Os galhos se dobram sob o peso e os meninos tratam de derrubar os frutos com pedradas ou sobem nas folhagens para sacudi-las. É a temporada da manga. Como num ciclo vital que transcende as crises, os estresses, os planos agrícolas não cumpridos, outra vez as mangas chegam, as filipinas e as “bizcochuelos”. Estamos justamente no momento em que o pomar mais humilde de um povoadozinho perdido pode se equiparar em valor ao jardim mais bem cuidado de Miramar. Basta que a velhas mangueiras semeadas pelos avôs estejam carregadas para que toda a família comece a girar em torno delas.

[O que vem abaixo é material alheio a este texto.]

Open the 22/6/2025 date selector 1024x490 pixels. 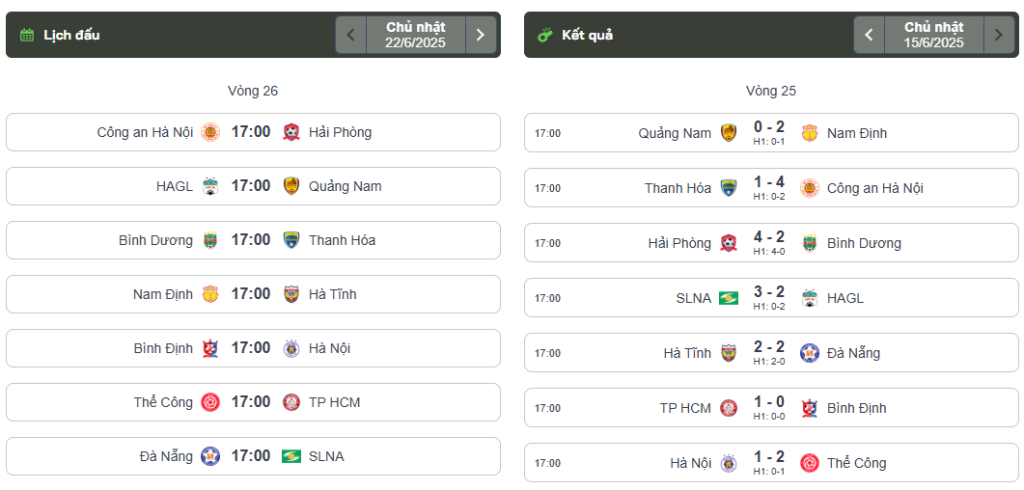416,35
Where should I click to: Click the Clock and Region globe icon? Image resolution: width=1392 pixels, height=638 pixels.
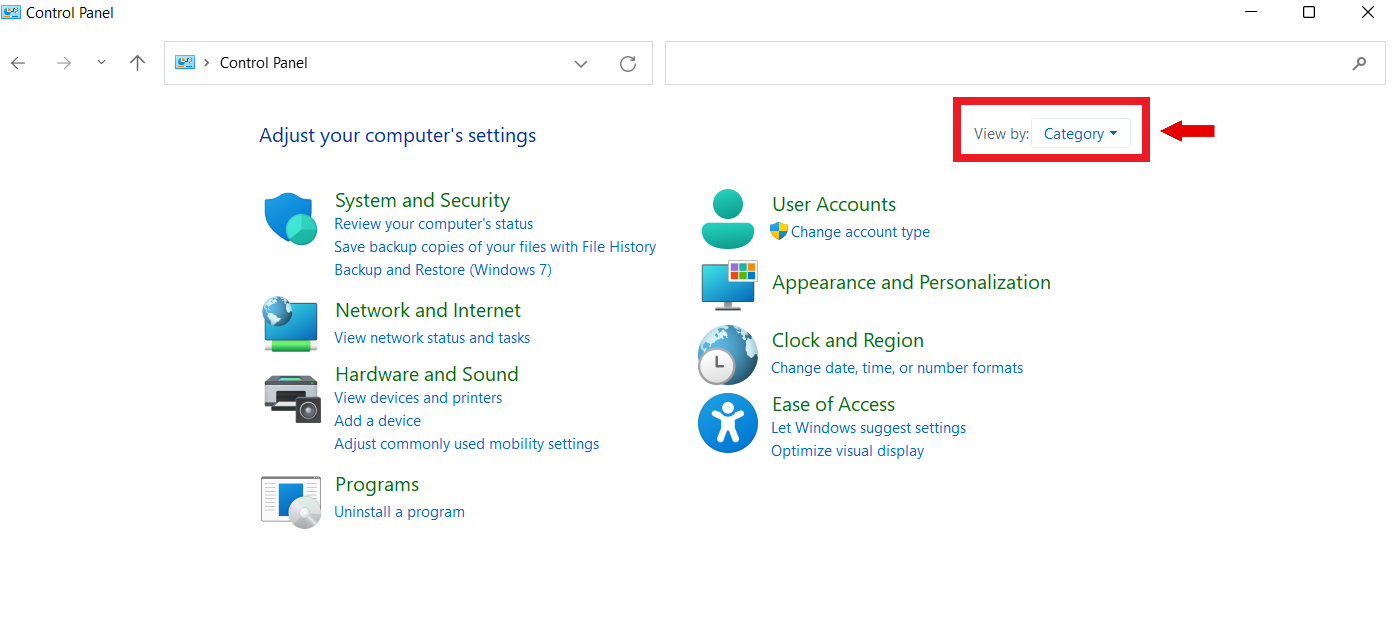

Agora mesmo, enquanto fatio umas mangas que nos foram presenteadas por Agustín, penso como minha vida está marcada pelas lembranças associadas a este aroma e a esta textura. Aquelas pequenas e açucaradas que comia durante minhas férias num povoadozinho de Rodas, as verdes e ácidas nas quais colocávamos sal nas escolas de campo e essas outras que roubávamos – premidos pela fome – da fazenda Experimental no município de Güira, durante os sombrios anos do Período Especial. Depois de uma mordida, os fios ficavam entre meus dentes, a gota de sumo corria pelo queixo e sujava minha roupa, a semente chupada até ficar branca e a casca que jogada no chão era tão perigosa quanto à de banana.

As mangas evocam todas as etapas da minha existência, cada um dos períodos que atravessei ultimamente nesta Ilha. Lembram-me aquele mercado livre conhecido como Centro – nos anos do subsídio soviético – onde provei pela primeira vez os sucos Taoro. Depois veio o processo de “retificação de êrros e tendências negativas”, com ele varreram as tendências pequeno burguesas e o Taoro demorou dez anos para reaparecer, porém desta vez em moeda conversível.

Esta fruta tem o mérito de haver provado sua incrível resistência às granjas estatais, aos desatinos que mobilizaram milhares de hectares de terra como a Safra dos 10 milhões, o plano para cultivar bananas microjet e até o indesejado avanço do marabú. E aqui continua a obstinada manga, marcando nossas vidas com o seu sabor, fazendo de qualquer pomar pobre um reduto de prosperidade, ao menos enquanto dure o verão.